What the task requires: Among the entries below, tally each line containing "pyautogui"; respond with the total only.

Material shown:

- - -

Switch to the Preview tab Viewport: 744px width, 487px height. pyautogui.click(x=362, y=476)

- - -

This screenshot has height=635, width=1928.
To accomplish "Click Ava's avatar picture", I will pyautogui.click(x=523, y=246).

- - -

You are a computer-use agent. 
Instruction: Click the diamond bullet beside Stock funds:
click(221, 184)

- - -

Result for this exercise: 2